I felt I had found the rhythm and the timbre that did not risk arousing her from her waking sleep. My hand gently enfolded her shoulder; the movement, if she had abruptly come to herself, could still have been taken for one of friendly familiarity occasioned by the festive evening and the wine.

“Yes, I came home… But maybe for the first time in my life, I wanted to… To forget myself. To forget everything. To let my hair down like a teenager. You know, let it all hang out. Like now, with this kind of silly music and the wine

Her shoulder was gently pressing into my chest, and when she spoke, the physical vibrations from the sound of her voice reverberated within me. Nothing came between our bodies now, apart from her white silk blouse, chaste and old-fashioned in style, and the shadows slowly slipping away from her gaze. My arm eased gently along her shoulder, slid around her waist. Her hair smelled of birch leaves soaked in hot water…

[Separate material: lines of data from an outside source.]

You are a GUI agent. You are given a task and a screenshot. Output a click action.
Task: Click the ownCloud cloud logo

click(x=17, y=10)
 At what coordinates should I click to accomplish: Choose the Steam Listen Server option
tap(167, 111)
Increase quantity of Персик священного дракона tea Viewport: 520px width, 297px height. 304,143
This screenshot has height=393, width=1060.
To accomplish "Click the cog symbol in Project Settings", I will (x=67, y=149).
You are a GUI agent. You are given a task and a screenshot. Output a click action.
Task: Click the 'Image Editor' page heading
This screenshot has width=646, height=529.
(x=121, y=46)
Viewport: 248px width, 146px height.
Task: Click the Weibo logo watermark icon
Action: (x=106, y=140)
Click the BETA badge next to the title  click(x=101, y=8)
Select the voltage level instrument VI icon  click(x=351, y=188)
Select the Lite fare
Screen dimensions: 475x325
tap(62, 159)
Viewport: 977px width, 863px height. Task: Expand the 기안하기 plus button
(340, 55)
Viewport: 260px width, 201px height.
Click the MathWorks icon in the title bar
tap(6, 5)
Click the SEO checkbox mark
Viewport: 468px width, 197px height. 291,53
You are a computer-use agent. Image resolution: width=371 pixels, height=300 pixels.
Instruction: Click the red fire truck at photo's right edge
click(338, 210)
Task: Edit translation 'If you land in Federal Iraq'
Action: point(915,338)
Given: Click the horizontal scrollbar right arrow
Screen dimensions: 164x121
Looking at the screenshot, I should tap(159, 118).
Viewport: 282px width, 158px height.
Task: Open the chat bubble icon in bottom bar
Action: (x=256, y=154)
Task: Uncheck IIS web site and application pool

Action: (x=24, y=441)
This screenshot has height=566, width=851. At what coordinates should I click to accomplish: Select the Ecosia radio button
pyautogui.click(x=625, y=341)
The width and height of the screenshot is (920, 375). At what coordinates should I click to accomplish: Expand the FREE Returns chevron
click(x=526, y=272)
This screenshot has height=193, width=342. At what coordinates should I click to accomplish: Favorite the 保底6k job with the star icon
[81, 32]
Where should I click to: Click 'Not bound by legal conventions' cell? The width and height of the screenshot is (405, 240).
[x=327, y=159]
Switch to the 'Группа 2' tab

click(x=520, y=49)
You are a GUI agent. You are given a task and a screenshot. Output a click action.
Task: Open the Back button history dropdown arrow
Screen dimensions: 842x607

For several seconds we contrived by tacit agreement not to notice the noise. To take it for the insistent tapping of a branch of the sorb apple tree against the window-pane, stirred by the breeze from the White Sea. But there was no wind that night. We moved apart, looked toward the window. Half of a face, stained yellow by the candlelight, was observing us from outside. A little fist, tightly clenched, vibrated against the pane. In the rapid look that passed between us could be sensed our alarm and, above all, the absurdity of this alarm, this dread of a ghost. Vera adjusted her blouse; I went to the door while she felt for her shoes under the table. On the front steps stood Maria, a little bent old woman who lived in the izba next door to the bathhouse.

“Katerina’s sick. Very sick. You need to go see her…”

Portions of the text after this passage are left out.